Dataset entries
+-------+

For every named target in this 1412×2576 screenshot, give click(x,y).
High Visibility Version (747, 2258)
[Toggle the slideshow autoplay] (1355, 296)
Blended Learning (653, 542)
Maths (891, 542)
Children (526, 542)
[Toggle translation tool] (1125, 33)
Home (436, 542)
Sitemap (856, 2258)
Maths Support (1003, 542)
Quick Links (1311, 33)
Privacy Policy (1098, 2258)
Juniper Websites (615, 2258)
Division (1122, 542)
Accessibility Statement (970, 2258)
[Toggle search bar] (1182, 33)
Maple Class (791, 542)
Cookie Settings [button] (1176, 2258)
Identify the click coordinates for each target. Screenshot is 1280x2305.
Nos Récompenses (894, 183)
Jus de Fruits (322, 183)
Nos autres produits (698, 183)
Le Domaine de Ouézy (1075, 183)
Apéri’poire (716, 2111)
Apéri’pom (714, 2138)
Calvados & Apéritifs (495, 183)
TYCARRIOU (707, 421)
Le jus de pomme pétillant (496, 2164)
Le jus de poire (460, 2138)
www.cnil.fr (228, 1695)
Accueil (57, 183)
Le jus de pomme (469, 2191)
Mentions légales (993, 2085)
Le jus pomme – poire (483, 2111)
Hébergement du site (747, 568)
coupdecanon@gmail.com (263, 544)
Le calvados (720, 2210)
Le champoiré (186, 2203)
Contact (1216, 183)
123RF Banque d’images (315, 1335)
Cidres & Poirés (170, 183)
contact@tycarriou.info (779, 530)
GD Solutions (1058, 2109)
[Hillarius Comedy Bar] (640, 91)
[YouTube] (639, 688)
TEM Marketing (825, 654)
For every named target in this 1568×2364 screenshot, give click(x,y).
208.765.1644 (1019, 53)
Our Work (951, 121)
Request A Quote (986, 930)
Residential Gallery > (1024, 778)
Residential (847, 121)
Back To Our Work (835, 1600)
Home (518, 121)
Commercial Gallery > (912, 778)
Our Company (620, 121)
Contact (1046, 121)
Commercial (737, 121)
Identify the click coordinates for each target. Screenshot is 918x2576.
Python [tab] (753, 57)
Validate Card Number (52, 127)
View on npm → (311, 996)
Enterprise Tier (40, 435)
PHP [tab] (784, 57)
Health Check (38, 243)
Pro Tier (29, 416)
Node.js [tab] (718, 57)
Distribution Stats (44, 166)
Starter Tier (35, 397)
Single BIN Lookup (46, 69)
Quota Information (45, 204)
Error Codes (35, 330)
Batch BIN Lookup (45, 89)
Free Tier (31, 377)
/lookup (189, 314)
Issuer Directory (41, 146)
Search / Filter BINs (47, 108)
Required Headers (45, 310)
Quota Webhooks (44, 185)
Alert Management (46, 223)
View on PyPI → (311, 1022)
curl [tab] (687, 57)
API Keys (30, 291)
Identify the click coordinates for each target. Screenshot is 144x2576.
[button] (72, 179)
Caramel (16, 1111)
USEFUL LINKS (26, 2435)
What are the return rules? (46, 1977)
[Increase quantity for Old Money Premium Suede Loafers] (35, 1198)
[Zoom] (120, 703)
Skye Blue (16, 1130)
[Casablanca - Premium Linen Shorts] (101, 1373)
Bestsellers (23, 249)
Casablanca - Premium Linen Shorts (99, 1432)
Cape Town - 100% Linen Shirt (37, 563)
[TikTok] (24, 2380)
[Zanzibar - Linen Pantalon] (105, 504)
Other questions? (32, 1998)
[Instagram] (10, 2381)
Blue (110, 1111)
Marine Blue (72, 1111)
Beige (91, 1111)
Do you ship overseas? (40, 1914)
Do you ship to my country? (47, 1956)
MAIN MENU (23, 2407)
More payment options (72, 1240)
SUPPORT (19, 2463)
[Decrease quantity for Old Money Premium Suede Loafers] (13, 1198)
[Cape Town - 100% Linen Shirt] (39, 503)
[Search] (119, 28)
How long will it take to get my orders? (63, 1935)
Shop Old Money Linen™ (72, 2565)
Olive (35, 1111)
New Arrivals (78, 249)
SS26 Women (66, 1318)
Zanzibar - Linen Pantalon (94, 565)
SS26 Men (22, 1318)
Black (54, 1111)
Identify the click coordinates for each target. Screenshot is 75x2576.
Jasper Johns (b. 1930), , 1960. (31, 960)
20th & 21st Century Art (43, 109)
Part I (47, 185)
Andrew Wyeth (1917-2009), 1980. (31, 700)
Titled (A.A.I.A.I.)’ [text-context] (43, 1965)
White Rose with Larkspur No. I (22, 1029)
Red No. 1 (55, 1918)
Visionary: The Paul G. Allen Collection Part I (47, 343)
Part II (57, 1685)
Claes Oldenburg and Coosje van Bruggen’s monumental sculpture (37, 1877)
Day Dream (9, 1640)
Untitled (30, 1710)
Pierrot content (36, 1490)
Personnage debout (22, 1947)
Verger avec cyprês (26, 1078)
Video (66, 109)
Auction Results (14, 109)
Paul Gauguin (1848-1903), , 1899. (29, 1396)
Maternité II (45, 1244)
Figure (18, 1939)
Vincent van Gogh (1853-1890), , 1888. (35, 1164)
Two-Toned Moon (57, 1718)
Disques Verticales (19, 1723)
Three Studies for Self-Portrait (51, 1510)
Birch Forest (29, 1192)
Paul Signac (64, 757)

+-------+

## ASSIGNED TASK
The answer should reproduce all of the data without any alteration.

## SOLUTION TO THE EXERCISE
For every named target in this 1412×2576 screenshot, give click(x,y).
High Visibility Version (747, 2258)
[Toggle the slideshow autoplay] (1355, 296)
Blended Learning (653, 542)
Maths (891, 542)
Children (526, 542)
[Toggle translation tool] (1125, 33)
Home (436, 542)
Sitemap (856, 2258)
Maths Support (1003, 542)
Quick Links (1311, 33)
Privacy Policy (1098, 2258)
Juniper Websites (615, 2258)
Division (1122, 542)
Accessibility Statement (970, 2258)
[Toggle search bar] (1182, 33)
Maple Class (791, 542)
Cookie Settings [button] (1176, 2258)
Identify the click coordinates for each target. Screenshot is 1280x2305.
Nos Récompenses (894, 183)
Jus de Fruits (322, 183)
Nos autres produits (698, 183)
Le Domaine de Ouézy (1075, 183)
Apéri’poire (716, 2111)
Apéri’pom (714, 2138)
Calvados & Apéritifs (495, 183)
TYCARRIOU (707, 421)
Le jus de pomme pétillant (496, 2164)
Le jus de poire (460, 2138)
www.cnil.fr (228, 1695)
Accueil (57, 183)
Le jus de pomme (469, 2191)
Mentions légales (993, 2085)
Le jus pomme – poire (483, 2111)
Hébergement du site (747, 568)
coupdecanon@gmail.com (263, 544)
Le calvados (720, 2210)
Le champoiré (186, 2203)
Contact (1216, 183)
123RF Banque d’images (315, 1335)
Cidres & Poirés (170, 183)
contact@tycarriou.info (779, 530)
GD Solutions (1058, 2109)
[Hillarius Comedy Bar] (640, 91)
[YouTube] (639, 688)
TEM Marketing (825, 654)
For every named target in this 1568×2364 screenshot, give click(x,y).
208.765.1644 (1019, 53)
Our Work (951, 121)
Request A Quote (986, 930)
Residential Gallery > (1024, 778)
Residential (847, 121)
Back To Our Work (835, 1600)
Home (518, 121)
Commercial Gallery > (912, 778)
Our Company (620, 121)
Contact (1046, 121)
Commercial (737, 121)
Identify the click coordinates for each target. Screenshot is 918x2576.
Python [tab] (753, 57)
Validate Card Number (52, 127)
View on npm → (311, 996)
Enterprise Tier (40, 435)
PHP [tab] (784, 57)
Health Check (38, 243)
Pro Tier (29, 416)
Node.js [tab] (718, 57)
Distribution Stats (44, 166)
Starter Tier (35, 397)
Single BIN Lookup (46, 69)
Quota Information (45, 204)
Error Codes (35, 330)
Batch BIN Lookup (45, 89)
Free Tier (31, 377)
/lookup (189, 314)
Issuer Directory (41, 146)
Search / Filter BINs (47, 108)
Required Headers (45, 310)
Quota Webhooks (44, 185)
Alert Management (46, 223)
View on PyPI → (311, 1022)
curl [tab] (687, 57)
API Keys (30, 291)
Identify the click coordinates for each target. Screenshot is 144x2576.
[button] (72, 179)
Caramel (16, 1111)
USEFUL LINKS (26, 2435)
What are the return rules? (46, 1977)
[Increase quantity for Old Money Premium Suede Loafers] (35, 1198)
[Zoom] (120, 703)
Skye Blue (16, 1130)
[Casablanca - Premium Linen Shorts] (101, 1373)
Bestsellers (23, 249)
Casablanca - Premium Linen Shorts (99, 1432)
Cape Town - 100% Linen Shirt (37, 563)
[TikTok] (24, 2380)
[Zanzibar - Linen Pantalon] (105, 504)
Other questions? (32, 1998)
[Instagram] (10, 2381)
Blue (110, 1111)
Marine Blue (72, 1111)
Beige (91, 1111)
Do you ship overseas? (40, 1914)
Do you ship to my country? (47, 1956)
MAIN MENU (23, 2407)
More payment options (72, 1240)
SUPPORT (19, 2463)
[Decrease quantity for Old Money Premium Suede Loafers] (13, 1198)
[Cape Town - 100% Linen Shirt] (39, 503)
[Search] (119, 28)
How long will it take to get my orders? (63, 1935)
Shop Old Money Linen™ (72, 2565)
Olive (35, 1111)
New Arrivals (78, 249)
SS26 Women (66, 1318)
Zanzibar - Linen Pantalon (94, 565)
SS26 Men (22, 1318)
Black (54, 1111)
Identify the click coordinates for each target. Screenshot is 75x2576.
Jasper Johns (b. 1930), , 1960. (31, 960)
20th & 21st Century Art (43, 109)
Part I (47, 185)
Andrew Wyeth (1917-2009), 1980. (31, 700)
Titled (A.A.I.A.I.)’ [text-context] (43, 1965)
White Rose with Larkspur No. I (22, 1029)
Red No. 1 (55, 1918)
Visionary: The Paul G. Allen Collection Part I (47, 343)
Part II (57, 1685)
Claes Oldenburg and Coosje van Bruggen’s monumental sculpture (37, 1877)
Day Dream (9, 1640)
Untitled (30, 1710)
Pierrot content (36, 1490)
Personnage debout (22, 1947)
Verger avec cyprês (26, 1078)
Video (66, 109)
Auction Results (14, 109)
Paul Gauguin (1848-1903), , 1899. (29, 1396)
Maternité II (45, 1244)
Figure (18, 1939)
Vincent van Gogh (1853-1890), , 1888. (35, 1164)
Two-Toned Moon (57, 1718)
Disques Verticales (19, 1723)
Three Studies for Self-Portrait (51, 1510)
Birch Forest (29, 1192)
Paul Signac (64, 757)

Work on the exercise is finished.